- Records shown -

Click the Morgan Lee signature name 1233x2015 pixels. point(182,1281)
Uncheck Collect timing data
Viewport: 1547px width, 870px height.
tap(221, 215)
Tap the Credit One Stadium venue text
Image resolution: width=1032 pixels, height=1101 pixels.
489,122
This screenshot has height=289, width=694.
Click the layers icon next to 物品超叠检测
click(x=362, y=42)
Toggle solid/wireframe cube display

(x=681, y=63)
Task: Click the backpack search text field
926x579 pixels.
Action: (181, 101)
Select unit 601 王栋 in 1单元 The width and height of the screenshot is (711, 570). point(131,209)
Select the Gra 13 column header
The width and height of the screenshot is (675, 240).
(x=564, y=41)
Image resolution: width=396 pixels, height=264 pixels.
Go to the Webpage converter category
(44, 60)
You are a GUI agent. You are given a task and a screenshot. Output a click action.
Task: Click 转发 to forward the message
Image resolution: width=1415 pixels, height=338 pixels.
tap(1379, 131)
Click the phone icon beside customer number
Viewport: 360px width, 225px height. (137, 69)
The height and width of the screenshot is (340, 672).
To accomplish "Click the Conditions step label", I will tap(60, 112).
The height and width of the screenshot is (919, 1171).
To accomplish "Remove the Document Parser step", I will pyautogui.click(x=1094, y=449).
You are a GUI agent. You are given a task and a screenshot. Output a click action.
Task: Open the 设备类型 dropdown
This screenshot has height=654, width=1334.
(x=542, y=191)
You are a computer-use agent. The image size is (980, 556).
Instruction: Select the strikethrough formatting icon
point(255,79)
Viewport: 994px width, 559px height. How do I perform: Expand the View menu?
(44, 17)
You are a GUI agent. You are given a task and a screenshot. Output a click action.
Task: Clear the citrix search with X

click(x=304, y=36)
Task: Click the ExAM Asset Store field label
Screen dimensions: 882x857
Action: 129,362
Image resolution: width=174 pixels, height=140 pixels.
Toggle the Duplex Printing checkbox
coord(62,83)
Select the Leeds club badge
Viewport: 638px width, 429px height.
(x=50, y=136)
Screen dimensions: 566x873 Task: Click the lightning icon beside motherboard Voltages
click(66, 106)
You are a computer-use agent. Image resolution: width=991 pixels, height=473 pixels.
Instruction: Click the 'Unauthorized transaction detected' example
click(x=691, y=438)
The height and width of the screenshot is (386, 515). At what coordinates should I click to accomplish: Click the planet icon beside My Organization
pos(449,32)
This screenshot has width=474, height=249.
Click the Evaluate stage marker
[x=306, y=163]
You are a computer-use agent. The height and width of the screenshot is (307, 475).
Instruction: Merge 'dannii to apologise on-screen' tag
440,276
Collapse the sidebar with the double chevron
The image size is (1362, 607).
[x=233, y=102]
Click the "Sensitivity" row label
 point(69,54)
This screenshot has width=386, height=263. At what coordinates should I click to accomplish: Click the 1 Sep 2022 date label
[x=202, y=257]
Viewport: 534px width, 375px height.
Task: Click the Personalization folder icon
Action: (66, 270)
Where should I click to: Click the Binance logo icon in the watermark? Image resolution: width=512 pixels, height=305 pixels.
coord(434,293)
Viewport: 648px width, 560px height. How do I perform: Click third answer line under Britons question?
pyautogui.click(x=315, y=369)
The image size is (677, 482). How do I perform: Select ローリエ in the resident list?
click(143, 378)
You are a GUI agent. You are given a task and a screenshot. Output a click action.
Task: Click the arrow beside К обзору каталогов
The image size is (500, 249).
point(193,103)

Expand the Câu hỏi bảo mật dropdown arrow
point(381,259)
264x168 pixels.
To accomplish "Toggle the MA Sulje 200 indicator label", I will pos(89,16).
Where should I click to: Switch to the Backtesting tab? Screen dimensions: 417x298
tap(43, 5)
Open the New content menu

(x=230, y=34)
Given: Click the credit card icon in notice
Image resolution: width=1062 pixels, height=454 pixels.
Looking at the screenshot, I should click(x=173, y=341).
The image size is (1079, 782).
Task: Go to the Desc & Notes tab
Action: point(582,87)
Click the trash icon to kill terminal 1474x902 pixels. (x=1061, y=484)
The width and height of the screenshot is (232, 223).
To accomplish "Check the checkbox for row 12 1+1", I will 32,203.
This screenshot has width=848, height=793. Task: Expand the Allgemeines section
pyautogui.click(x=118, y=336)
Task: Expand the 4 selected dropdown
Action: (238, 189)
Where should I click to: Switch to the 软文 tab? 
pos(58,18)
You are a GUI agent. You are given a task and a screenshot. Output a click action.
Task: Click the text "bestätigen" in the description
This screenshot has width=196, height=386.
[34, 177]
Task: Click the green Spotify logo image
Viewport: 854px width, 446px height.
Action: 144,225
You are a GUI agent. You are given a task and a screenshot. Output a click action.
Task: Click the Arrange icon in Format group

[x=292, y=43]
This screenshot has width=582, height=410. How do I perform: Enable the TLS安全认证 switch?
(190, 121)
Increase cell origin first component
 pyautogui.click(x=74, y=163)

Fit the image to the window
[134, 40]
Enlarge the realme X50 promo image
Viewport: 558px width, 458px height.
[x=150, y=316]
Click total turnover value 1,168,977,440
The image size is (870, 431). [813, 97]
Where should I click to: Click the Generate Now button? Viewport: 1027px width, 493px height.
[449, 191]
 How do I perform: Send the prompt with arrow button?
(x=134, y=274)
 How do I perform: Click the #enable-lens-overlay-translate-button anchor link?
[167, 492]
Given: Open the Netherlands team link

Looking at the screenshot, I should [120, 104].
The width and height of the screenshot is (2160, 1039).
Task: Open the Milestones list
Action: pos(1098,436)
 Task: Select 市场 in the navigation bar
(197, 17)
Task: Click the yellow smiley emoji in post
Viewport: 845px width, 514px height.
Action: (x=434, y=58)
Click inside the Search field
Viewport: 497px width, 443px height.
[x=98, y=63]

- Activity -
Above this task is a listing. Restate, word for word and with nothing added, the lines from the one with "Click the layers icon next to 物品超叠检测" through the one with "Task: Click 转发 to forward the message".

- Worked solution -
Click the layers icon next to 物品超叠检测
click(x=362, y=42)
Toggle solid/wireframe cube display

(x=681, y=63)
Task: Click the backpack search text field
926x579 pixels.
Action: (181, 101)
Select unit 601 王栋 in 1单元 The width and height of the screenshot is (711, 570). point(131,209)
Select the Gra 13 column header
The width and height of the screenshot is (675, 240).
(x=564, y=41)
Image resolution: width=396 pixels, height=264 pixels.
Go to the Webpage converter category
(44, 60)
You are a GUI agent. You are given a task and a screenshot. Output a click action.
Task: Click 转发 to forward the message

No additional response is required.